:: PROBLEM DESCRIPTION ::
Quote exactly and only this range of lines in the data below: the line that holds "оставить заявку (405, 2515)" to the line that holds "Нужна помощь! (406, 7)", both included.

Saved data entries:
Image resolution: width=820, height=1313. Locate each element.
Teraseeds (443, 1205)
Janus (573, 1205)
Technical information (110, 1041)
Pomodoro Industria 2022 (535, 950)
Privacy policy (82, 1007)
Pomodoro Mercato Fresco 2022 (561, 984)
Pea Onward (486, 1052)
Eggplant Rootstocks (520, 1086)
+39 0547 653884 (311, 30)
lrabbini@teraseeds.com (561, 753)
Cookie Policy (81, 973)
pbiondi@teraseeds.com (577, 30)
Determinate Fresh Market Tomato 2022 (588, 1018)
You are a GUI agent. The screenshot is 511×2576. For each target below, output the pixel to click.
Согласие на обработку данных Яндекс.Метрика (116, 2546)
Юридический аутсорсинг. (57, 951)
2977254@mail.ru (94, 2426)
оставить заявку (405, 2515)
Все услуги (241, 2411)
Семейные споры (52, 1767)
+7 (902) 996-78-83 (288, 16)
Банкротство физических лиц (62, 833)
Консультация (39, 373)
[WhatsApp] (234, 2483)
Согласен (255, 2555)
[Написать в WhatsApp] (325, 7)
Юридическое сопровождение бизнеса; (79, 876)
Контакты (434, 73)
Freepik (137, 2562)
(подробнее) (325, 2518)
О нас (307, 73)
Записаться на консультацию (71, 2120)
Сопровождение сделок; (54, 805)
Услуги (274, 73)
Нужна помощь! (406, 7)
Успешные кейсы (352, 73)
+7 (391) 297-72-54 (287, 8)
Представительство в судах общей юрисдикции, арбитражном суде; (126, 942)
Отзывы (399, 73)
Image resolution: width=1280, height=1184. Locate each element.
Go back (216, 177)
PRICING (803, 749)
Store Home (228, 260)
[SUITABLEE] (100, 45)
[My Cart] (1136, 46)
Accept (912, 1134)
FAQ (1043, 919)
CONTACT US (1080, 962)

:: ANSWER FOR THE TASK ::
оставить заявку (405, 2515)
Все услуги (241, 2411)
Семейные споры (52, 1767)
+7 (902) 996-78-83 (288, 16)
Банкротство физических лиц (62, 833)
Консультация (39, 373)
[WhatsApp] (234, 2483)
Согласен (255, 2555)
[Написать в WhatsApp] (325, 7)
Юридическое сопровождение бизнеса; (79, 876)
Контакты (434, 73)
Freepik (137, 2562)
(подробнее) (325, 2518)
О нас (307, 73)
Записаться на консультацию (71, 2120)
Сопровождение сделок; (54, 805)
Услуги (274, 73)
Нужна помощь! (406, 7)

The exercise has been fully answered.